Jakob Lewald (born 26 February 1999) is a German professional footballer who plays as a defender for Kickers Offenbach.

Having played youth football for Werder Bremen, Lewald started his senior career for Schwarz-Weiß Rehden in 2018, before signing for Viktoria Berlin two years later. Viktoria Berlin were promoted to the 3. Liga and subsequently relegated in his two seasons at the club, before Lewald signed for Dynamo Dresden in August 2022.

==Career==
Born in Bremen, Lewald grew up in Barrien, Lower Saxony. He played youth football at SC Weyhe before joining Werder Bremen in 2007. Having been captain of Werder Bremen's under-19 team and on the verge of joining the reserve side, Lewald left the club, signing for Schwarz-Weiß Rehden of the Regionalliga Nord in summer 2018. In his debut season for the club, he started 27 of a possible 34 games, as Rehden finished 8th on 47 points. His performances for Rehden attracted the interest of a number of second, third and fourth tier clubs in the winter 2020 transfer window, though Lewald stayed at Rehden for the duration of the 2019–20 season, scoring 4 goals in 21 appearances.

In May 2020, it was announced that Lewald would sign for Regionalliga Nordost side Viktoria Berlin, reuniting with former Rehden manager Benedetto Muzzicato. This was Viktoria Berlin having been unsuccessful in their attempts to sign Lewald in the previous two transfer windows. On 11 February 2021, it was announced that Lewald had extended his contract with Viktoria until summer 2022. Lewald made 10 appearances for Viktoria Berlin, before the Regionalliga Nordost season was paused due to the COVID-19 pandemic in November. In March 2021, clubs voted unanimously to abandon the Regionalliga season, and thus Viktoria Berlin were promoted to the 3. Liga as champions after 11 wins from 11 matches.

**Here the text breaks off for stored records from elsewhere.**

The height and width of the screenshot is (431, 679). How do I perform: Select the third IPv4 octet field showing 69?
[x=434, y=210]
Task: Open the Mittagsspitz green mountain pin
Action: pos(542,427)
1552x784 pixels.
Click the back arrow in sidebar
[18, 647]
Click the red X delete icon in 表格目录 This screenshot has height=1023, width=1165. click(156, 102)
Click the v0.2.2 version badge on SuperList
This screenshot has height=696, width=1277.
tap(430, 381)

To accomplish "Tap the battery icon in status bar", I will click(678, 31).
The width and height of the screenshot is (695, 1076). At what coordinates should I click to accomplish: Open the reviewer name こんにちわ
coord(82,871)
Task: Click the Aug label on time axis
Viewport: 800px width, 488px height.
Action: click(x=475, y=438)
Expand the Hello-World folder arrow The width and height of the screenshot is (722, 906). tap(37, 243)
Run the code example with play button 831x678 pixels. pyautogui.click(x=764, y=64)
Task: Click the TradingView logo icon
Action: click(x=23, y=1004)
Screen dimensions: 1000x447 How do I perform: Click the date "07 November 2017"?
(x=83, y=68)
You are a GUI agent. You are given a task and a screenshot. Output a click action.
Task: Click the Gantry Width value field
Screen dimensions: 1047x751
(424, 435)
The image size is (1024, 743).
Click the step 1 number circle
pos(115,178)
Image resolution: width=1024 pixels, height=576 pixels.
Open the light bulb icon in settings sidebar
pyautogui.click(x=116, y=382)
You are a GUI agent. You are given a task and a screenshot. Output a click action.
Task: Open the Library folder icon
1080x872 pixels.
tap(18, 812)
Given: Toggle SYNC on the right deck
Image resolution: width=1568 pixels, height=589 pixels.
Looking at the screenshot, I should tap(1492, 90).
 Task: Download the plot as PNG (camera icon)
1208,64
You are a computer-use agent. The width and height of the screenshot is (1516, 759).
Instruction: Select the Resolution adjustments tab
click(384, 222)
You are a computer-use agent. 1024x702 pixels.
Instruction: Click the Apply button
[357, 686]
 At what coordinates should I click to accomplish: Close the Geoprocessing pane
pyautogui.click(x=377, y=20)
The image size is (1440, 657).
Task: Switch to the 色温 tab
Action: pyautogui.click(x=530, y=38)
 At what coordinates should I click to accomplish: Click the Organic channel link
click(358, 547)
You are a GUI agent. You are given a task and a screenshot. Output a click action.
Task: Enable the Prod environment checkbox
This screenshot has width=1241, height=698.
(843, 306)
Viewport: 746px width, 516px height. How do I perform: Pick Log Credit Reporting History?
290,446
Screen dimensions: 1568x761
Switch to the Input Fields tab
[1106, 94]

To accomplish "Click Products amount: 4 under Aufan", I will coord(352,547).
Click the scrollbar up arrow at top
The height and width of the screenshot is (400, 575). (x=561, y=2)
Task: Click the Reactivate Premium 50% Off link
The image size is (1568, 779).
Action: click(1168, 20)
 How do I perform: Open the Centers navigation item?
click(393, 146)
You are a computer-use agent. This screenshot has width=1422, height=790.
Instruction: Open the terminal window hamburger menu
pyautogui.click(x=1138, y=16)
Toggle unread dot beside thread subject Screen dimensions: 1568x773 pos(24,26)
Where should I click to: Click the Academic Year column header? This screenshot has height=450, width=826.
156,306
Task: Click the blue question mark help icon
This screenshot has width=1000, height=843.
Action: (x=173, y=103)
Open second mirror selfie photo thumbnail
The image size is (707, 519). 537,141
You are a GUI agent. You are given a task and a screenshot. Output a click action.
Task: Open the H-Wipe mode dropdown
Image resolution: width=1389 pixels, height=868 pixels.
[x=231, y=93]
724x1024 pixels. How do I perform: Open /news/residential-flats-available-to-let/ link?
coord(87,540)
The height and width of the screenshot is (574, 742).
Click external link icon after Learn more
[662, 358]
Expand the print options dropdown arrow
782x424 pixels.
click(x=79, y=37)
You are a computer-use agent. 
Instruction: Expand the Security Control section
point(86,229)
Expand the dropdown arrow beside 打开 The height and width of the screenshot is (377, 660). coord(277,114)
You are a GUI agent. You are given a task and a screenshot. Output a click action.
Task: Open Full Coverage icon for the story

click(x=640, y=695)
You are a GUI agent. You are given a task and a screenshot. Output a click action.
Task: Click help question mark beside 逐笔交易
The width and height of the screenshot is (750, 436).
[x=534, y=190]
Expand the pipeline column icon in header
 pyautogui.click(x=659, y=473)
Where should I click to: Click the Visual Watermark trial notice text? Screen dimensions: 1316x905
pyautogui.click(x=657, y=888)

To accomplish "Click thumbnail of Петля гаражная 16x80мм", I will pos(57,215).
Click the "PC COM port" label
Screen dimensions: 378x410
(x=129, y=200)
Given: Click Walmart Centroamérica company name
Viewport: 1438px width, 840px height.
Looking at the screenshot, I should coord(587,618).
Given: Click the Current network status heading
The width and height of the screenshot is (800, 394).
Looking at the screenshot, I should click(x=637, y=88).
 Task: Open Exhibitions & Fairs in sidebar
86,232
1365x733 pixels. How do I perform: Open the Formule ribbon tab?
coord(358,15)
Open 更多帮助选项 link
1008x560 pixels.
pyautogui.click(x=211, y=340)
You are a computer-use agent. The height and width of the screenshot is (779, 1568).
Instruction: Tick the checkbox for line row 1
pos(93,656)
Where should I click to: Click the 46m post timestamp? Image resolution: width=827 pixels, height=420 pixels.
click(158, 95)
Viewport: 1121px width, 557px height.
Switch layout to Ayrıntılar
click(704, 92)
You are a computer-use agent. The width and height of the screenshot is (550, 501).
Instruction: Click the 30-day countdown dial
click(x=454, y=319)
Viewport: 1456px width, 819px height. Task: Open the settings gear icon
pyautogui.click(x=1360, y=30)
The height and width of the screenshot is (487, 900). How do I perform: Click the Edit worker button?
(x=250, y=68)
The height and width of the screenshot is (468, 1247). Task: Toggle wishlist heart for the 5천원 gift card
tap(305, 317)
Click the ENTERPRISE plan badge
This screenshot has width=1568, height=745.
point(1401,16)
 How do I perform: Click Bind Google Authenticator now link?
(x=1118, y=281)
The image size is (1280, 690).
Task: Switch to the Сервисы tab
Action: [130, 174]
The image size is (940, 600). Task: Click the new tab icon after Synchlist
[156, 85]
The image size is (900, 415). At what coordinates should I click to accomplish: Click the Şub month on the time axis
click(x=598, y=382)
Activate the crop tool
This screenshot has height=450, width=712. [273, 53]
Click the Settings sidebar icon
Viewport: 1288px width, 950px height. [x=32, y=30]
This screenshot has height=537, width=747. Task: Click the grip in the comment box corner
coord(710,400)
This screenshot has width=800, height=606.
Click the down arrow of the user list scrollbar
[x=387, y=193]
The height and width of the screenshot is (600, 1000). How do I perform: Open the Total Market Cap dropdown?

Lewald made his 3. Liga debut on 25 July 2021, starting in a 2–1 win at home to Viktoria Köln in the opening game of the season. He scored his first goal for the club in the reverse fixture as they won 4–1 on 17 December 2021. After making his 20th appearance of the season in a 2–0 defeat to 1. FC Kaiserslautern on 22 January 2022, his contract was extended until summer 2023, as per the contract extension clause his contract. He made 35 appearances during the 2021–22 season, scoring twice, as the club were relegated after finishing 17th.

On 22 August 2022, it was announced that Lewald had signed for 3. Liga club Dynamo Dresden on a two-year contract, for an undisclosed fee. He made 27 league appearances across the 2022–23 season.

On 5 June 2024, Lewald joined fellow 3. Liga club SV Sandhausen.

On 13 August 2025, Lewald signed a two-season contract with Wehen Wiesbaden, also in 3. Liga.